Work item: Which lines run from the line containing "[Myanmar (Burmese)] (1148, 589)" through the end of the records below? Reproduce them exactly, and nothing else.

[Saved data entries]
+---+

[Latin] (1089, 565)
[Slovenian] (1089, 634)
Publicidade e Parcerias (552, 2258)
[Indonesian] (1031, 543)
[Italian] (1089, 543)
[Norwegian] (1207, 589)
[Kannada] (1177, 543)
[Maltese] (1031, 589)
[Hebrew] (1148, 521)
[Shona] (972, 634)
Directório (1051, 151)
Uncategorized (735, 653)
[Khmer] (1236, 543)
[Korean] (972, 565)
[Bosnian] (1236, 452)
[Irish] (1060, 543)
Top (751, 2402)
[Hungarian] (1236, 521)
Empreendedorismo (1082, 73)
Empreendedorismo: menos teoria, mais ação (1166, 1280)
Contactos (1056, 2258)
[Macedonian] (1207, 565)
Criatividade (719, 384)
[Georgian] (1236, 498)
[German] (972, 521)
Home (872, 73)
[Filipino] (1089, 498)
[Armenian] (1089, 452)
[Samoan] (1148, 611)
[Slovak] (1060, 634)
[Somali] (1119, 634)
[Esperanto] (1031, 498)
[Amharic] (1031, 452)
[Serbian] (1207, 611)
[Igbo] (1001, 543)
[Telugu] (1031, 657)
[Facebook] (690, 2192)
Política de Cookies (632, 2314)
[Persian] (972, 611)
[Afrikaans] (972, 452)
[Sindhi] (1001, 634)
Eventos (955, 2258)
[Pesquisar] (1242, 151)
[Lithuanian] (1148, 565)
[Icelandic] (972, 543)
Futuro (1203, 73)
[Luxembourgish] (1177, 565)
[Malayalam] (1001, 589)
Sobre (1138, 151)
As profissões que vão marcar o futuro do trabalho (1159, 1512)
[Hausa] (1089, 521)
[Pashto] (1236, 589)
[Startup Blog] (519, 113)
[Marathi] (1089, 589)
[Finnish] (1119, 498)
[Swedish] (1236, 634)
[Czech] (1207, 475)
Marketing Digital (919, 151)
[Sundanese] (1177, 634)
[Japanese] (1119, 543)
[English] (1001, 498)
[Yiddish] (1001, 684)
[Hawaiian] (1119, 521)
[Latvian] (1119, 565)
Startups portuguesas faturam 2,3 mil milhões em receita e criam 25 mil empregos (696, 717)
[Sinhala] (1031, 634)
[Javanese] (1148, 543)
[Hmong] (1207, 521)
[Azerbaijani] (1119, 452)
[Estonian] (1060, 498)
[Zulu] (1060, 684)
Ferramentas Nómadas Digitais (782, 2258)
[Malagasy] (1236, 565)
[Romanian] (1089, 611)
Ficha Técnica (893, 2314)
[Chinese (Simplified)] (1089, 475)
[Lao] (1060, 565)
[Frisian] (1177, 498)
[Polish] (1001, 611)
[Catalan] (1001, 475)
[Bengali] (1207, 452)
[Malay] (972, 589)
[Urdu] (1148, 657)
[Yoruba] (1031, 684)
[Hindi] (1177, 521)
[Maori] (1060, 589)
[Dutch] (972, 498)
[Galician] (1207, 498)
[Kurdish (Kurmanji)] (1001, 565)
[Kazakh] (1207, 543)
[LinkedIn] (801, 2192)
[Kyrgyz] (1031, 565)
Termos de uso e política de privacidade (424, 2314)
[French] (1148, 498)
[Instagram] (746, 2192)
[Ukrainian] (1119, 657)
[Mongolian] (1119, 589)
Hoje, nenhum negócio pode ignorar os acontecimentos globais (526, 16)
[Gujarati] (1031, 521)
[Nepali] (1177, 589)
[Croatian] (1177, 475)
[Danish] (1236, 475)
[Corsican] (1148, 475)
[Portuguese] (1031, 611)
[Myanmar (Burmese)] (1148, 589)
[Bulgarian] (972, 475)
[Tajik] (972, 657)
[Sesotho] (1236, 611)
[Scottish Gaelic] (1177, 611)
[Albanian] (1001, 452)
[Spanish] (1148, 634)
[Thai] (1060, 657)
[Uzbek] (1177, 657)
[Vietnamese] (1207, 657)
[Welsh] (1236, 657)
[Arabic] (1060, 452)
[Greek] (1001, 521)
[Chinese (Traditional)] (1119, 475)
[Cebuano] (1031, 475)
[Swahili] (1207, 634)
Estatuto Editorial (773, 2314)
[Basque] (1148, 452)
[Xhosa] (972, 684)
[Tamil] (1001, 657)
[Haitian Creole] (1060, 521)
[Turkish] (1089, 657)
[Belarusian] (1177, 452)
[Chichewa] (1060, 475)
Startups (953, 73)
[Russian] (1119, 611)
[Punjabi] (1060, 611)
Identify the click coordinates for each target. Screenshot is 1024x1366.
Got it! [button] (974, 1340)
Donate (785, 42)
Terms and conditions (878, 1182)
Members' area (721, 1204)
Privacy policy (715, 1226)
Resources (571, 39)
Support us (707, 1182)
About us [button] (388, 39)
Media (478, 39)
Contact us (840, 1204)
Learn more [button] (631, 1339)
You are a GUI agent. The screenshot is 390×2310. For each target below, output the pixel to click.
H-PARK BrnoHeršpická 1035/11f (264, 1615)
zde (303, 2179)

+---+

Answer for the task:
[Myanmar (Burmese)] (1148, 589)
[Bulgarian] (972, 475)
[Tajik] (972, 657)
[Sesotho] (1236, 611)
[Scottish Gaelic] (1177, 611)
[Albanian] (1001, 452)
[Spanish] (1148, 634)
[Thai] (1060, 657)
[Uzbek] (1177, 657)
[Vietnamese] (1207, 657)
[Welsh] (1236, 657)
[Arabic] (1060, 452)
[Greek] (1001, 521)
[Chinese (Traditional)] (1119, 475)
[Cebuano] (1031, 475)
[Swahili] (1207, 634)
Estatuto Editorial (773, 2314)
[Basque] (1148, 452)
[Xhosa] (972, 684)
[Tamil] (1001, 657)
[Haitian Creole] (1060, 521)
[Turkish] (1089, 657)
[Belarusian] (1177, 452)
[Chichewa] (1060, 475)
Startups (953, 73)
[Russian] (1119, 611)
[Punjabi] (1060, 611)
Identify the click coordinates for each target. Screenshot is 1024x1366.
Got it! [button] (974, 1340)
Donate (785, 42)
Terms and conditions (878, 1182)
Members' area (721, 1204)
Privacy policy (715, 1226)
Resources (571, 39)
Support us (707, 1182)
About us [button] (388, 39)
Media (478, 39)
Contact us (840, 1204)
Learn more [button] (631, 1339)
You are a GUI agent. The screenshot is 390×2310. For each target below, output the pixel to click.
H-PARK BrnoHeršpická 1035/11f (264, 1615)
zde (303, 2179)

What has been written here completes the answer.